In a trading update today (11 January), Sainsbury’s said clothing sales increased 5.1% for the six weeks ended 7 January. For the third quarter, clothing sales were up 1.3%.
The retailer said cold weather towards the end of the quarter drove sales up for Tu clothing, with knitwear and Christmas pyjamas particularly popular with customers. Taking into account a year-on-three-year comparison, clothing sales were down 0.4% for the quarter.
Group retail sales, meanwhile, were up 5.2%, excluding fuel, while like-for-like sales climbed 5.9% reflecting inflation and relatively resilient volume trends. General Merchandise sales increased 4.6%.
Simon Roberts, chief executive of J Sainsbury plc, said: “We delivered the best possible Christmas for customers as millions of households managed their budgets differently, hosting larger gatherings again and treating themselves at home. Customers … looked for deals, taking advantage of Black Friday and other seasonal offers.

__Exercise set__:
• A. Answer these questions using the Sainsbury's trading update:
(i) By what percentage did clothing sales rise in the six weeks ended 7 January?
(ii) Which Tu clothing items were particularly popular with customers?
(iii) How much did General Merchandise sales increase?
• B. Please say whether each statement agrees with the Sainsbury's trading update, answering yes or no and quoting the words that decide it.
(i) On a year-on-three-year comparison, clothing sales rose for the quarter.
(ii) The group retail sales figure excludes fuel.
(iii) Cold weather near the end of the quarter boosted Tu clothing sales.
• C. Pick up the Sainsbury's trading update after its last sentence and continue writing it.

__Extracted information__:
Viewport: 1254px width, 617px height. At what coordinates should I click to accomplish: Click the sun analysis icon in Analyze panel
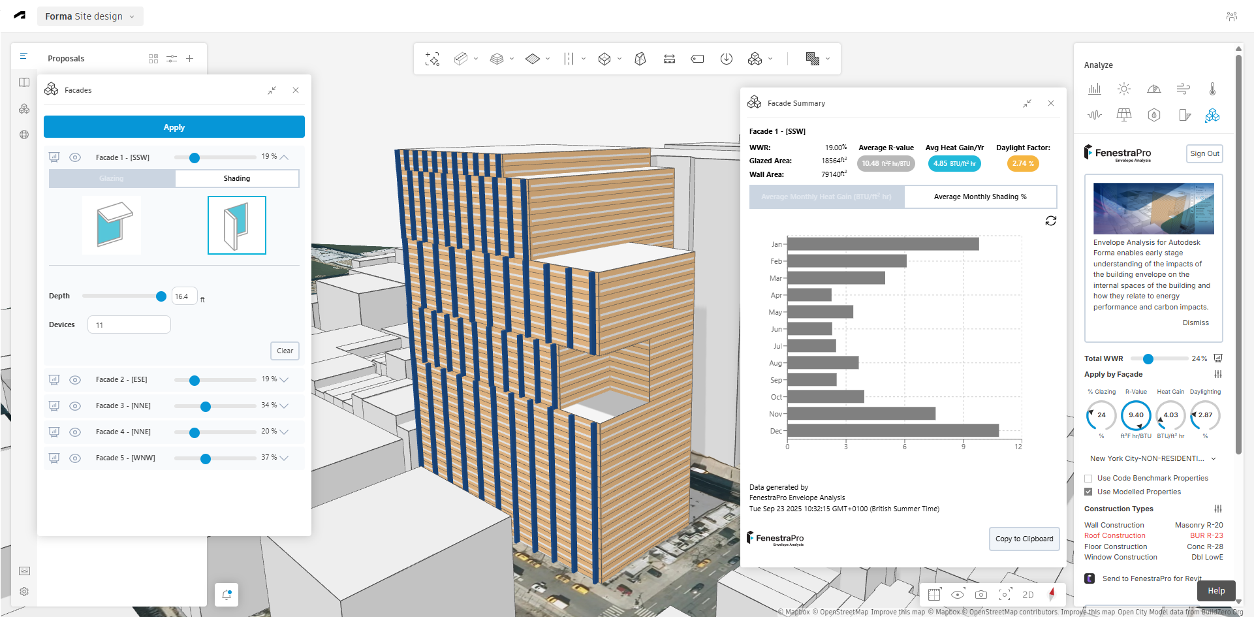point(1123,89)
--
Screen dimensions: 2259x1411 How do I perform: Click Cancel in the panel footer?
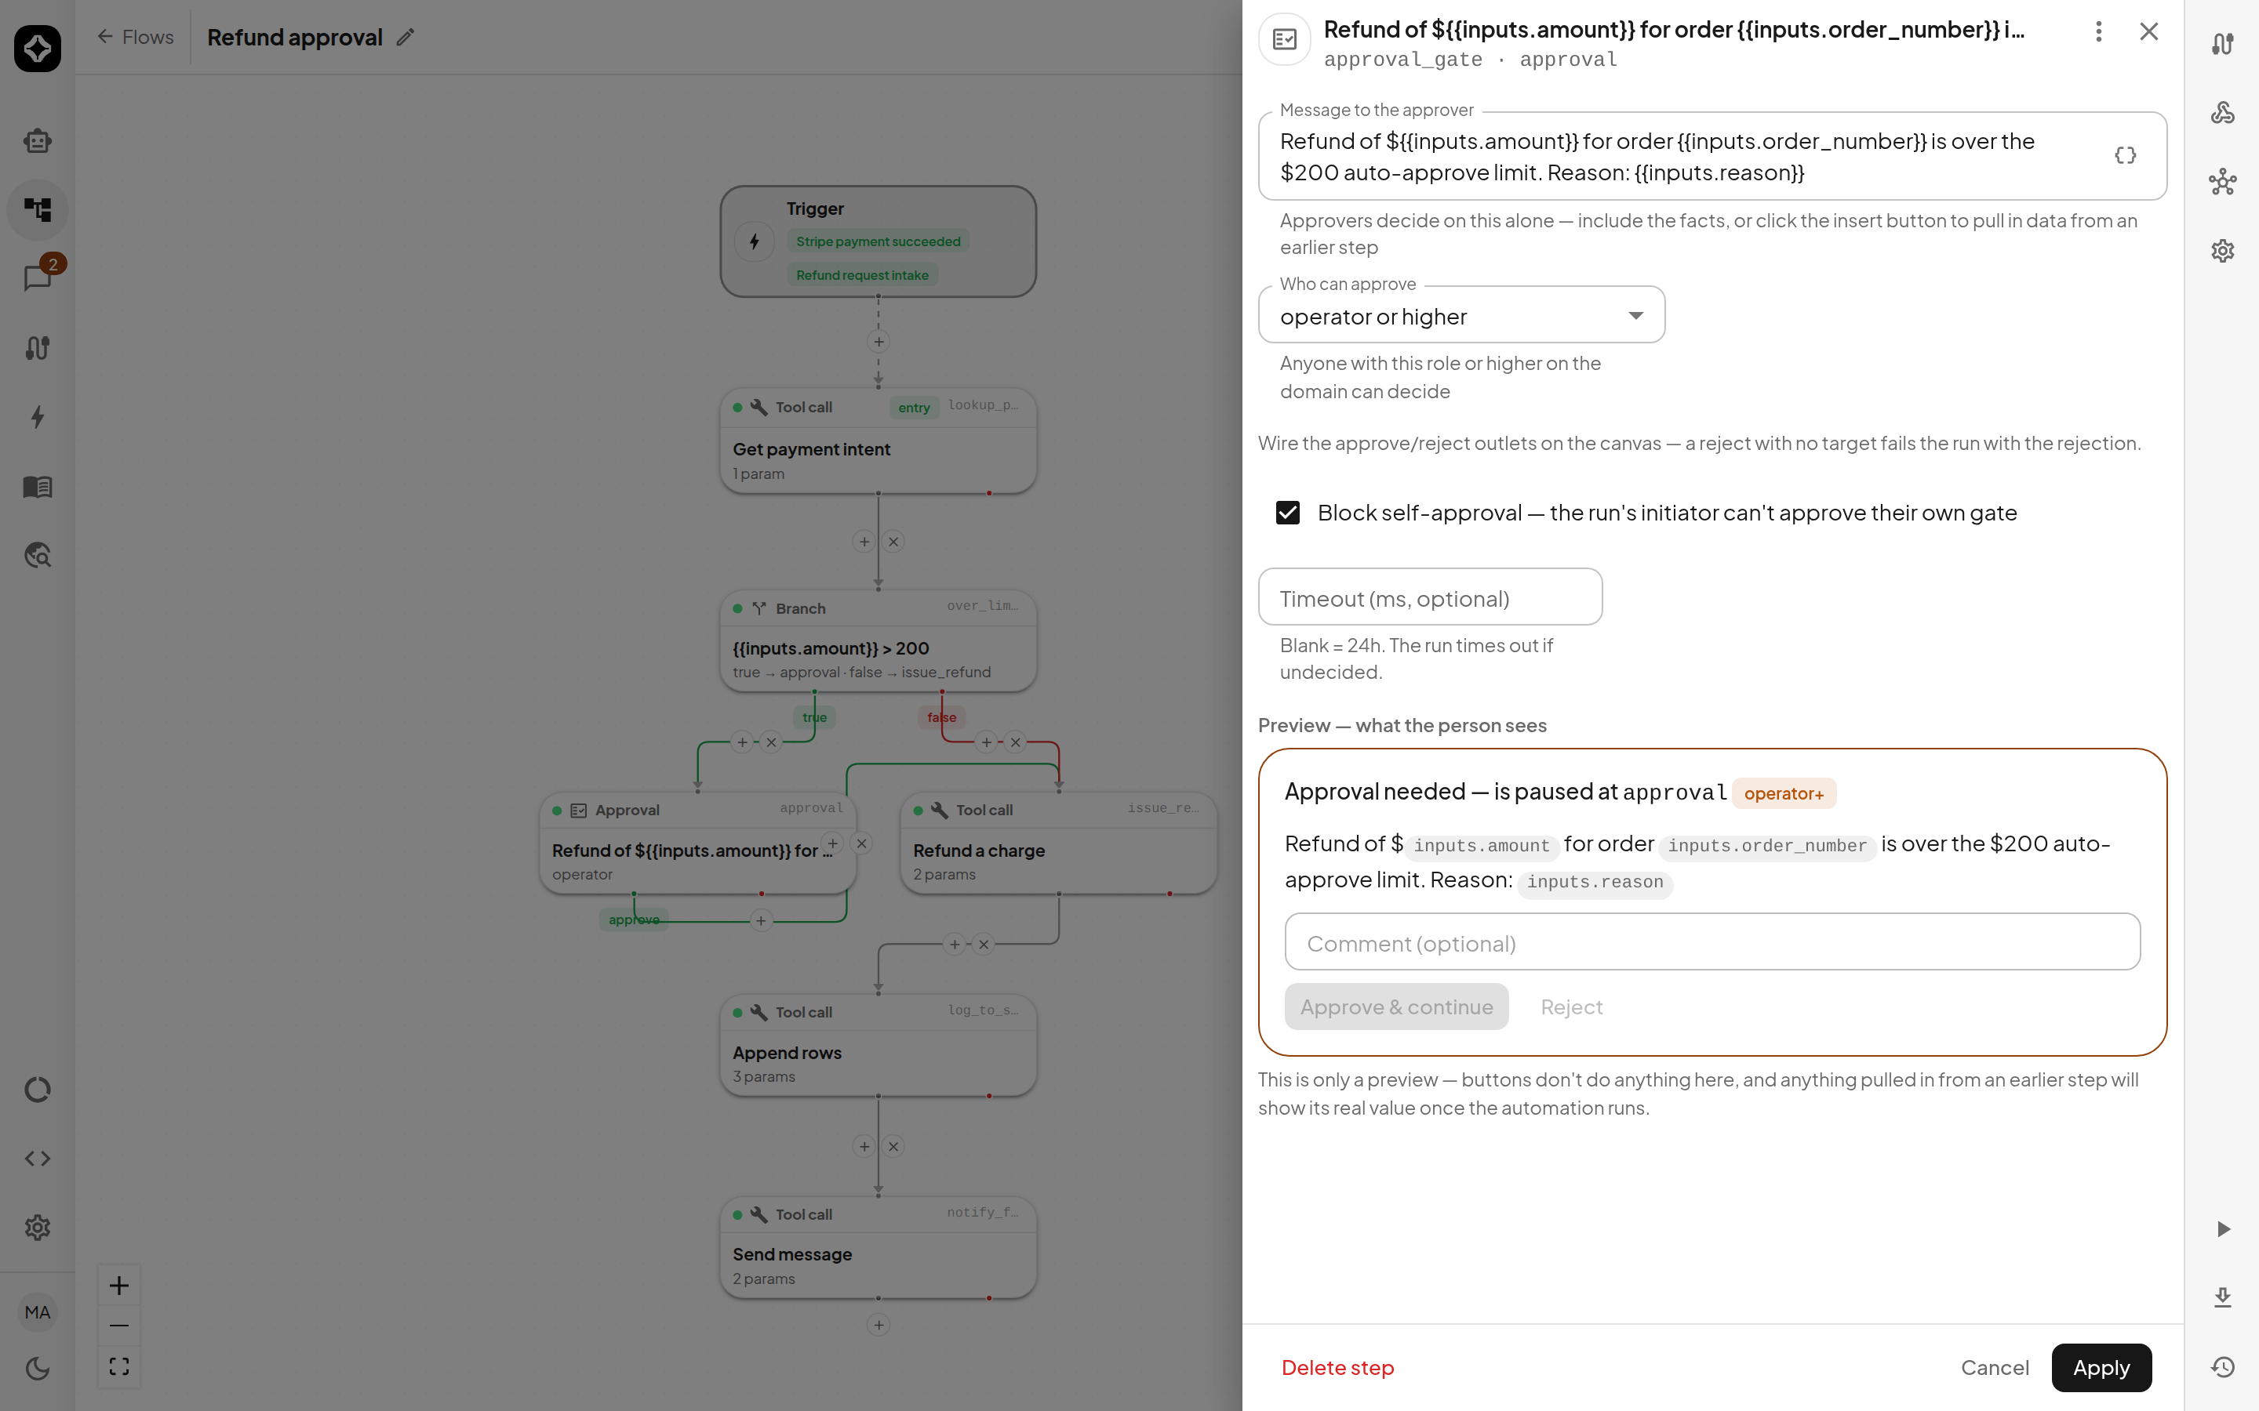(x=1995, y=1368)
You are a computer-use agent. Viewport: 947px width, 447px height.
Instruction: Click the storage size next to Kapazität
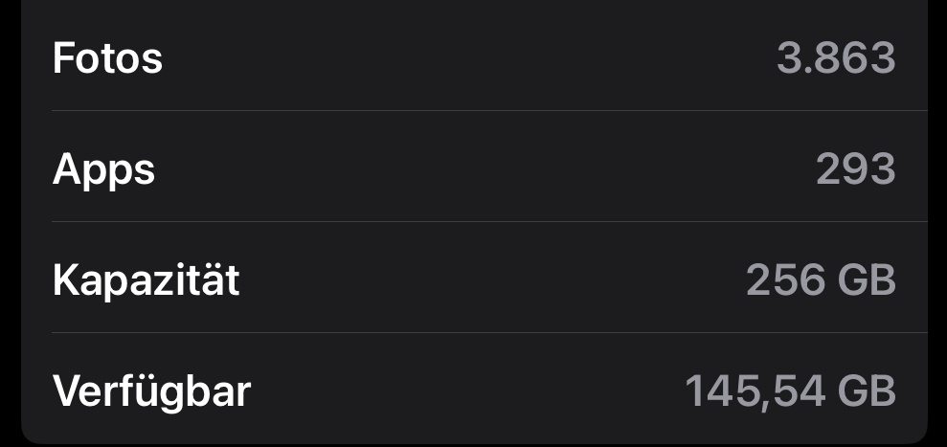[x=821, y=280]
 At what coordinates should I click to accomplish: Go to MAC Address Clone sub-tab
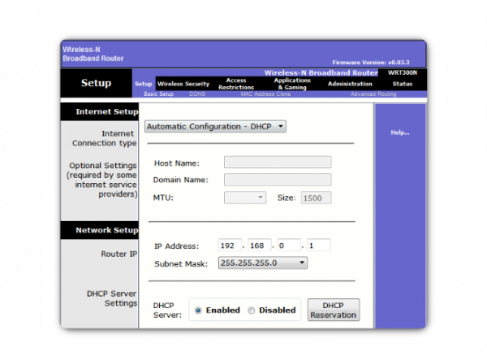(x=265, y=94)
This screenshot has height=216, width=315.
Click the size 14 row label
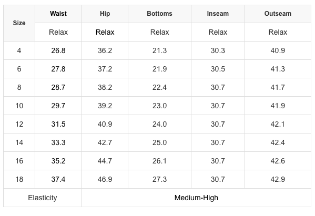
...
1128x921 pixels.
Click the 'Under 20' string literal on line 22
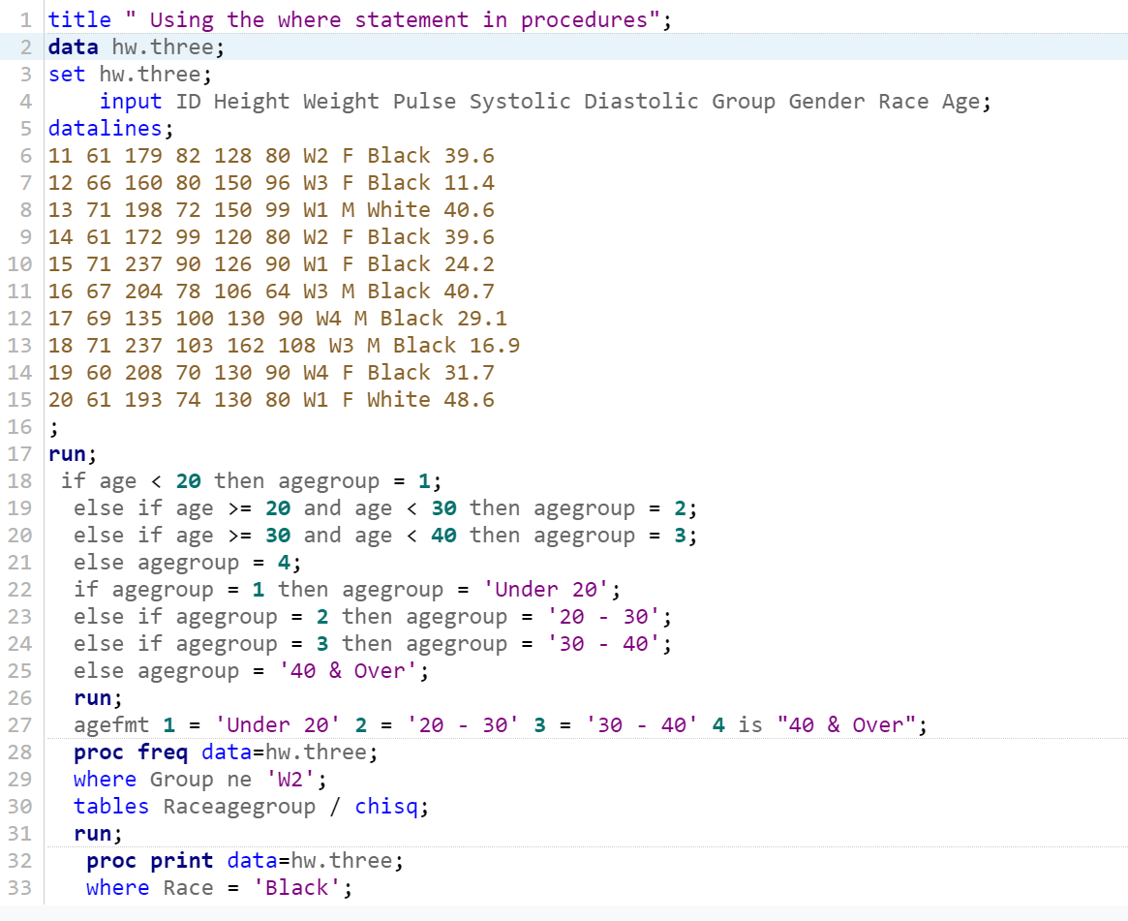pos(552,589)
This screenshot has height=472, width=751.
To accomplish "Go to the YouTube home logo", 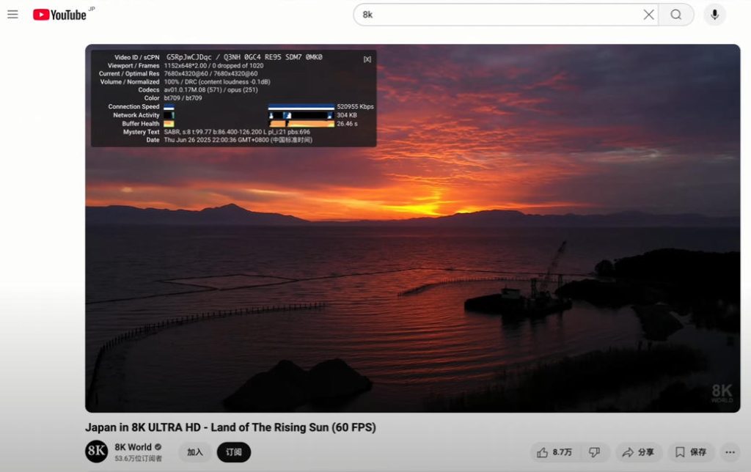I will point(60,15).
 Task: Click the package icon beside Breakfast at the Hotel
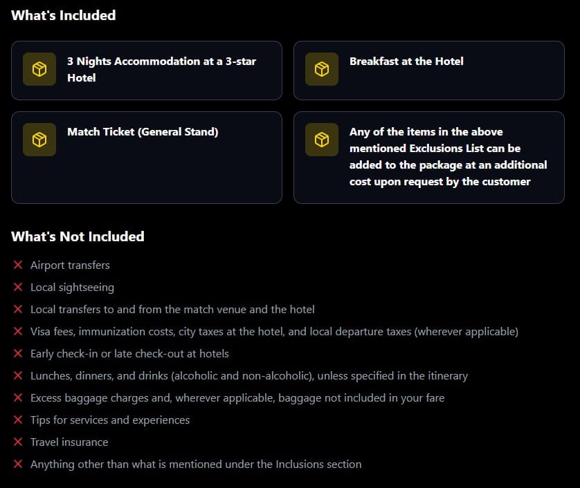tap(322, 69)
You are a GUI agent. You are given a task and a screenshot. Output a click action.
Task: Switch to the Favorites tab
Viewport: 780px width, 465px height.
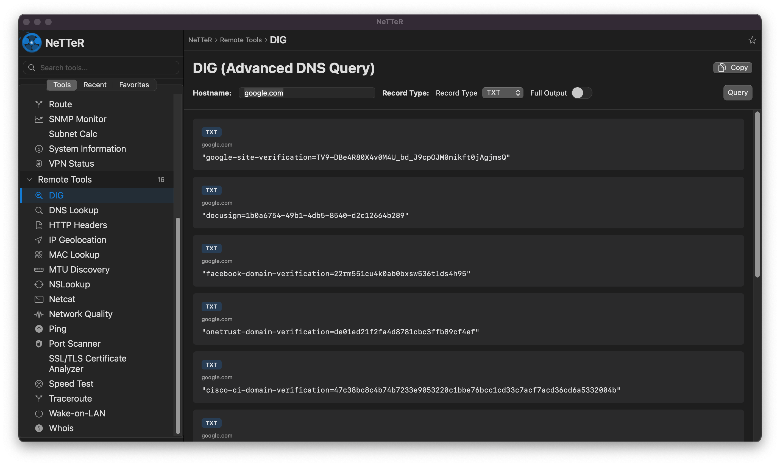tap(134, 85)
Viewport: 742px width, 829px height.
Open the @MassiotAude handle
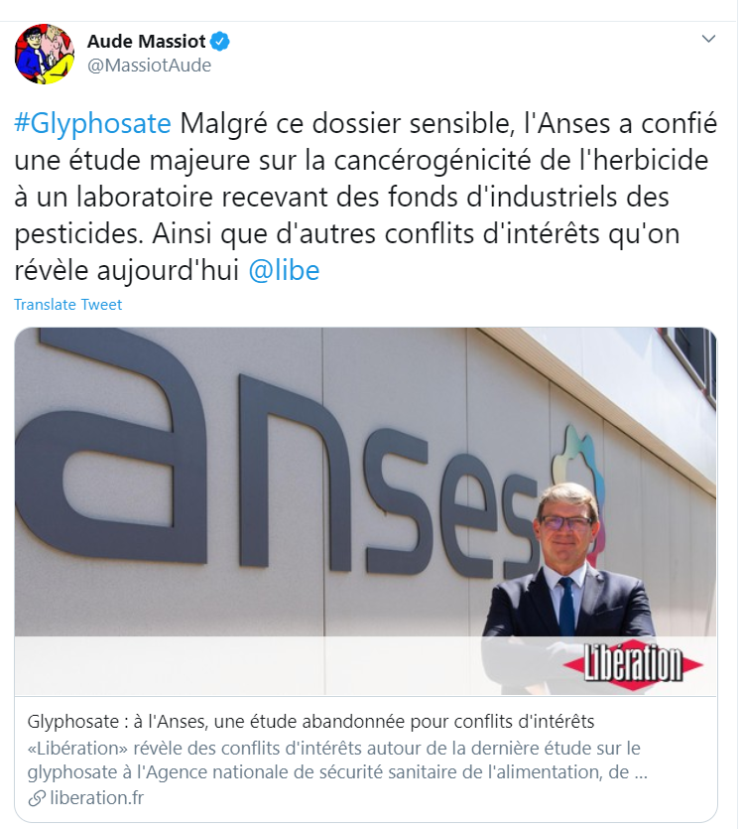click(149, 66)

__Outputs by task__:
• A.
(i) 5.1%
(ii) Knitwear and Christmas pyjamas
(iii) 4.6%

• B.
(i) No: "Taking into account a year-on-three-year comparison, clothing sales were down 0.4% for the quarter."
(ii) Yes: "Group retail sales, meanwhile, were up 5.2%, excluding fuel"
(iii) Yes: "cold weather towards the end of the quarter drove sales up for Tu clothing"

• C.
“We understand money will be exceptionally tight this year particularly as many people wait for Christmas bills to land. We are working together with our suppliers to battle cost inflation and we’re keeping prices low again this year.”
Looking ahead, Sainsbury’s says that this year it will benefit from lower finance costs than previously guided, broadly offset by the cost of a “significant” colleague pay increase ahead of the year-end annual pay review.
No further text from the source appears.